* _TASK STATEMENT_:
Pick out each line of the material below that contains the word "header", and copy those lines in full.
** Start of ROWS **
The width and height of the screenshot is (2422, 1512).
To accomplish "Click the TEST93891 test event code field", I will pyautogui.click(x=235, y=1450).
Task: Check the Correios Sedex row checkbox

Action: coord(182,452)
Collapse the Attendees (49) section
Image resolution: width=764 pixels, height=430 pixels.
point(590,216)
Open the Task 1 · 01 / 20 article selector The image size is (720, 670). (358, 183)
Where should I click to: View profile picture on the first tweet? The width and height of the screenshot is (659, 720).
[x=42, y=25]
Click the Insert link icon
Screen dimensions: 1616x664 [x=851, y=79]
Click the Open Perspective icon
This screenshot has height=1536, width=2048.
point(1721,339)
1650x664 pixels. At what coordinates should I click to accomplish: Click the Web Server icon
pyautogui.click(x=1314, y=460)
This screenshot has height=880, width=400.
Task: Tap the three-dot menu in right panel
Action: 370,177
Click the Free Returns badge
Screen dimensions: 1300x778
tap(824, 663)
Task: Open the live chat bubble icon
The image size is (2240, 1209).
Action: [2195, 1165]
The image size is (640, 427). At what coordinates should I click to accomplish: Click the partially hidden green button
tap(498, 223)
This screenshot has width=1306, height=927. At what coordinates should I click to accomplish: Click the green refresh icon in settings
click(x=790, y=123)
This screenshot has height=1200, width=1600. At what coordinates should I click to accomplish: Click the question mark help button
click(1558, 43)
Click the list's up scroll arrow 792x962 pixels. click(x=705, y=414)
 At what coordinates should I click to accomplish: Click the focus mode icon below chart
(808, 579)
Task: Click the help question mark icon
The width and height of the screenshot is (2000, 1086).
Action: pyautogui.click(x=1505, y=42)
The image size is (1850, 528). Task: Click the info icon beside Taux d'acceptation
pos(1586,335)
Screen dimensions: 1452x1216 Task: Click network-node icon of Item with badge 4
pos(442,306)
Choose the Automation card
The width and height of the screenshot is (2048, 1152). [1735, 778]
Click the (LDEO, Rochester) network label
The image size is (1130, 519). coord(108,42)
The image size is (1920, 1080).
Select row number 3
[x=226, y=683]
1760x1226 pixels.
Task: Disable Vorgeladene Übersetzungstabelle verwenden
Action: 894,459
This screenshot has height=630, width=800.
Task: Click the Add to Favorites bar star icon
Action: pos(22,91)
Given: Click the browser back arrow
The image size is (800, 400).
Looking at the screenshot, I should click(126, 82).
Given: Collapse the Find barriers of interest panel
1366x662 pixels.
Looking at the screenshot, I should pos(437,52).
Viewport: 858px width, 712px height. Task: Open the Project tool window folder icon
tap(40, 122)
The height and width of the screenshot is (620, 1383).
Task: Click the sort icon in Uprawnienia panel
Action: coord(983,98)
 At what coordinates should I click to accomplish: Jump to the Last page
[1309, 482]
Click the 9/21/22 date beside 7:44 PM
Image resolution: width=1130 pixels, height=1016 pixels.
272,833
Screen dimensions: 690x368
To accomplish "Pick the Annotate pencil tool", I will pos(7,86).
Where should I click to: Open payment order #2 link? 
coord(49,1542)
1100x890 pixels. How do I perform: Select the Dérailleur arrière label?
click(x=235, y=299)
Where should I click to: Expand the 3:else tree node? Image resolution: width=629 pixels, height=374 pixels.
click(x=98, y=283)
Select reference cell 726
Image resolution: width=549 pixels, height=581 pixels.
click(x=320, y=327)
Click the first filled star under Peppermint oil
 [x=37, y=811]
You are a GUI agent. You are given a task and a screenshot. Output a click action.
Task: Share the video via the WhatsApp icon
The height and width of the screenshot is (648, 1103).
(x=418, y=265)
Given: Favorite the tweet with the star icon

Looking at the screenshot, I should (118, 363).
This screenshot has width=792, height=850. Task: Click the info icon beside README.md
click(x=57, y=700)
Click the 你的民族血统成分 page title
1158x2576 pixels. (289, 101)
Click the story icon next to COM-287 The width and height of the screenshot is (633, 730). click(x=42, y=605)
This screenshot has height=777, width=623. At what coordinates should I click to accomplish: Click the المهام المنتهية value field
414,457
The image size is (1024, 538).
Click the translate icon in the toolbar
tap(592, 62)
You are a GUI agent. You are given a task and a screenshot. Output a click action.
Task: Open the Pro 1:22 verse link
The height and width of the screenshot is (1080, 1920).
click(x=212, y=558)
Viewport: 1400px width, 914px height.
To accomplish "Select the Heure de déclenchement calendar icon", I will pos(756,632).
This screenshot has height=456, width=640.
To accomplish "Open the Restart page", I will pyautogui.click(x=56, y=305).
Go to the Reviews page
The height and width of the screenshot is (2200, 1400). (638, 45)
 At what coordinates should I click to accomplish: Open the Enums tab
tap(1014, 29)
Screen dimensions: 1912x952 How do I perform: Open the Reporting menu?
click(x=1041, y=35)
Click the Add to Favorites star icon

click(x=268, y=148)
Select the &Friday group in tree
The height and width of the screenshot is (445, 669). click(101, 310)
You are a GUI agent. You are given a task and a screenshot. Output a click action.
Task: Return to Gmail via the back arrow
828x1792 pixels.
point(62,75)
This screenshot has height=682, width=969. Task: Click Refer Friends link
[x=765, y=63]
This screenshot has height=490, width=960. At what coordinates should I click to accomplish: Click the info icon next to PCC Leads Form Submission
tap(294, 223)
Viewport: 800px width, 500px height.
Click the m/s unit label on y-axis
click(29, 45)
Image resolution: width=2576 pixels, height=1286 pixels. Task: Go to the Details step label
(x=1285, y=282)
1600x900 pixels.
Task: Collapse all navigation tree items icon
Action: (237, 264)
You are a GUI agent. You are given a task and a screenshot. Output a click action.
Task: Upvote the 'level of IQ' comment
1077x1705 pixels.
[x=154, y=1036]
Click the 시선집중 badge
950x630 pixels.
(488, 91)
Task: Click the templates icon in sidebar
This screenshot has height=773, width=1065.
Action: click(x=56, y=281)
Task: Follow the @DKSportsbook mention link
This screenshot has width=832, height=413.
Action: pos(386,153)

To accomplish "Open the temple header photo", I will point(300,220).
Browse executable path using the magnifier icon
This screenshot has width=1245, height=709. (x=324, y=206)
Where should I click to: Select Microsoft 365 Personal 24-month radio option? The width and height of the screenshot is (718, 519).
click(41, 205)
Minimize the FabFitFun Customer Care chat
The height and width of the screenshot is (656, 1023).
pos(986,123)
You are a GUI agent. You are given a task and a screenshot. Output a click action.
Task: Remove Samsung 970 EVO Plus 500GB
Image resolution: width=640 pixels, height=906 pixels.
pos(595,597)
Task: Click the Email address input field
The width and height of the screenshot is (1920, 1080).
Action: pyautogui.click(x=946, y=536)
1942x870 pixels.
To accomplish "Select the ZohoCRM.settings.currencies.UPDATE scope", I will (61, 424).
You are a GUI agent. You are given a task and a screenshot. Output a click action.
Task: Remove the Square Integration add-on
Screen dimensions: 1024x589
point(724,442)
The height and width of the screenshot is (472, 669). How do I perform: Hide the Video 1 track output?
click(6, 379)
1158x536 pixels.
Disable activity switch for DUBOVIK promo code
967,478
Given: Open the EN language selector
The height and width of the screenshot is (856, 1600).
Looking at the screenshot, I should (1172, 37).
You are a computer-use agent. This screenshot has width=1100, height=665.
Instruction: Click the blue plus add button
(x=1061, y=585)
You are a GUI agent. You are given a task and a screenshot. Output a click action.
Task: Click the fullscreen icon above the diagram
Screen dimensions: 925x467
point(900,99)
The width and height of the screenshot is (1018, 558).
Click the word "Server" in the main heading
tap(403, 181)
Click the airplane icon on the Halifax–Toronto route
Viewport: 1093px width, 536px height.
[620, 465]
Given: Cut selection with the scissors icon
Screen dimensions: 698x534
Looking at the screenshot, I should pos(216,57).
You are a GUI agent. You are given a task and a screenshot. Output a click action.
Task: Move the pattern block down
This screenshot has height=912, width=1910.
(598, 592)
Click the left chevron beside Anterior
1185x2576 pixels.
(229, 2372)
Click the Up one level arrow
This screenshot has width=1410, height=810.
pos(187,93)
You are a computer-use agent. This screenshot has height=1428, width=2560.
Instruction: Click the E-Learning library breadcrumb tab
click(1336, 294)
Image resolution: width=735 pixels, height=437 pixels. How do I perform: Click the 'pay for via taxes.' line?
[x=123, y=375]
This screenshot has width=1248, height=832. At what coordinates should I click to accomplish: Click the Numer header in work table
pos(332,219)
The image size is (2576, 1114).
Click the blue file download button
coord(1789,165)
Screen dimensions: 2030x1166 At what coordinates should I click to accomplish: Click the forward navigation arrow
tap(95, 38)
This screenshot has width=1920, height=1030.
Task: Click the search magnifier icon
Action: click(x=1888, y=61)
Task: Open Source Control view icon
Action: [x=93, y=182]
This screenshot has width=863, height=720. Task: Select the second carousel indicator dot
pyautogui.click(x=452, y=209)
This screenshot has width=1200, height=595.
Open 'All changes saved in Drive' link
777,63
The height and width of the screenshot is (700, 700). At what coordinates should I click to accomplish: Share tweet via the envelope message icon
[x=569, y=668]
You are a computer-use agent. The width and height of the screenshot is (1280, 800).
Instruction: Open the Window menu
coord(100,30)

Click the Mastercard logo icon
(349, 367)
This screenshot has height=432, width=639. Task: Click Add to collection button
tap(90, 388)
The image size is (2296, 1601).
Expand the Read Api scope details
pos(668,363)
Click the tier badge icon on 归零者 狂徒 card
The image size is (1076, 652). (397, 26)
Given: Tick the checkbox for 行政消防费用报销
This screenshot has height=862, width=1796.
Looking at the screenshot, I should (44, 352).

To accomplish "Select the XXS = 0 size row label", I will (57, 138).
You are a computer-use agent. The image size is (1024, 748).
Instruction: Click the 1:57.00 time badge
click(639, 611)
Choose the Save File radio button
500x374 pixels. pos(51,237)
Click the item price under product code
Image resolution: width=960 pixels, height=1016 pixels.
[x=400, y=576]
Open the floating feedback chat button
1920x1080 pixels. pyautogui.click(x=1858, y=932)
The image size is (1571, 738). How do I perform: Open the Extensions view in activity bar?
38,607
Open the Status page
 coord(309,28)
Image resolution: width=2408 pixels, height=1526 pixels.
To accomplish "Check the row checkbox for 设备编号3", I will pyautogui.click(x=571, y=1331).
** End of ROWS **
* _SOLUTION FOR THIS PROBLEM_:
To accomplish "Open the temple header photo", I will point(300,220).
This screenshot has width=1248, height=832. At what coordinates should I click to accomplish: Click the Numer header in work table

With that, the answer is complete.